Barriers to abortion access also carry their own psychological and social costs. When abortion is banned or heavily restricted, people face logistical and emotional burdens: traveling long distances, arranging childcare, missing work, or confronting legal fears. These stressors disproportionately affect those with fewer resources, like people of color, low-income individuals, sexual and gender minorities, and other minoritized folks, widening existing health inequities. The result is a deepening divide between those who can access abortion care and those who cannot.

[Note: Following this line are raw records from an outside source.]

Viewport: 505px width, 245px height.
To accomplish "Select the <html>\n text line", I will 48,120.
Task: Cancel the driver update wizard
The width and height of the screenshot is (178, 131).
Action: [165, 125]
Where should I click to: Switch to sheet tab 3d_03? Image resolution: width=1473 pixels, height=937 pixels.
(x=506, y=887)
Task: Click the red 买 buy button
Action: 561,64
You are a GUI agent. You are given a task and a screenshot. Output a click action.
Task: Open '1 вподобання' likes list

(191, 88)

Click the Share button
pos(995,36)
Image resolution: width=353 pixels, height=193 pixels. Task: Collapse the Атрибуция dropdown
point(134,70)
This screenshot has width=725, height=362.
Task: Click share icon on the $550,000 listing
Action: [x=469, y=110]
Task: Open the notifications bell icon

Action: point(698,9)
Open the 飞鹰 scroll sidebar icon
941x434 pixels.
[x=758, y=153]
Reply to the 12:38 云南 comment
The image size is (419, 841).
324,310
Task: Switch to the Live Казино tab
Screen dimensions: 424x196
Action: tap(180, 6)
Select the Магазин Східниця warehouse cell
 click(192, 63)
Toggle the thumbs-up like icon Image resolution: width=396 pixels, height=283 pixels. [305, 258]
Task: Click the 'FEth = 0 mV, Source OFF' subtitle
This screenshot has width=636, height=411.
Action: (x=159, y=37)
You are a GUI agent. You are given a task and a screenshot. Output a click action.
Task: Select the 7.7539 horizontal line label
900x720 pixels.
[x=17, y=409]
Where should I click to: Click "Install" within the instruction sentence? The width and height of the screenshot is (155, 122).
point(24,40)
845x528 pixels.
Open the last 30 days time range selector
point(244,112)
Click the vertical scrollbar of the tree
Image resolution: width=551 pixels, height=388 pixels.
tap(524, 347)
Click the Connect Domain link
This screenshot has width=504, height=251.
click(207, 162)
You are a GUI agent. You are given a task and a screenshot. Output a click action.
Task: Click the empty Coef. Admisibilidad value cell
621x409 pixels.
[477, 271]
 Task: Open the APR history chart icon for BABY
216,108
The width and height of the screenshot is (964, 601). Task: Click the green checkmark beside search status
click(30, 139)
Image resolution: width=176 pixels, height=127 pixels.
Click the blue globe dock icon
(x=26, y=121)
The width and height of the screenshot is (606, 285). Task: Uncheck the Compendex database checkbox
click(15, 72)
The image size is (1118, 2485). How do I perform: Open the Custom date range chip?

I will be utilizing the term “women” throughout this post to reflect the language used in the sources I am writing about, but I acknowledge that not all folks affected by abortion identify as women.

The Turnaway Study
To address the methodological flaws of earlier research, the Turnaway Study was conducted between 2011 and 2016. This large, longitudinal project followed over 1,000 women across 21 U.S. states to examine how receiving, or being denied, an abortion affected multiple aspects of life. Researchers conducted over 8,000 phone interviews with participants, grouped into three categories:
Those who sought abortion care up to three weeks after the facility’s gestational limit and were turned away,
Those who sought abortion care up to two weeks under the facility’s gestational limit and received an abortion, and
Those who had first trimester abortions, serving as the control group.
The findings were definitive: receiving an abortion does not harm mental health, but being denied one does. Women denied abortions were four times more likely to live below the federal poverty line, more likely to remain with abusive partners, and more likely to experience lasting physical health problems. Initially, they also reported higher anxiety and lower self-esteem, but these differences disappeared within a year. Rates of depression, post-traumatic stress, and life satisfaction did not differ between groups, and both groups improved over time. Five years later, 95% of participants said that having the abortion was the right decision for them.

Support
After an abortion, it can be hard to know what comes next. If you’re feeling uncertain, try returning to the things that grounded you before: hobbies, exercise, journaling, or connecting with trusted friends. The same self-care strategies that worked before the procedure can still help you now.
There are also many formal avenues for after-abortion support. In addition to clinical counseling at The Life Workshop, organizations such as Exhale Pro-Voice offer free, nonjudgmental text support, and they partner with Postpartum Support International to provide a virtual support group for individuals after abortions. All-Options Talkline is another excellent, free resource offering a compassionate call line.
While claims that abortion commonly leads to serious mental health problems are unsupported, it’s entirely valid to struggle with the decision or its aftermath. Reach out for help if and when you need it. Abortion is a deeply personal choice, and the research is clear: when people are supported, informed, and treated with compassion, they do well. Dispelling myths and centering empathy are essential steps toward genuine reproductive and mental health care.
References
Abortion Laws by State. (n.d.). Center for Reproductive Rights.
Charlotte Lozier Institute. (2023, September 13). Fact Sheet: Abortion and Mental Health.
Lozier Institute. https://lozierinstitute.org/fact-sheet-abortion-and-mental-health/
Steinberg, J. R., McCulloch, C. E., & Adler, N. E. (2014). Abortion and mental health: findings
from The National Comorbidity Survey-Replication. Obstetrics and gynecology, 123(2 Pt 1), 263–270. https://doi.org/10.1097/AOG.0000000000000092
Turnaway Study. (2020). Effect on Mental Health. [Video]. YouTube.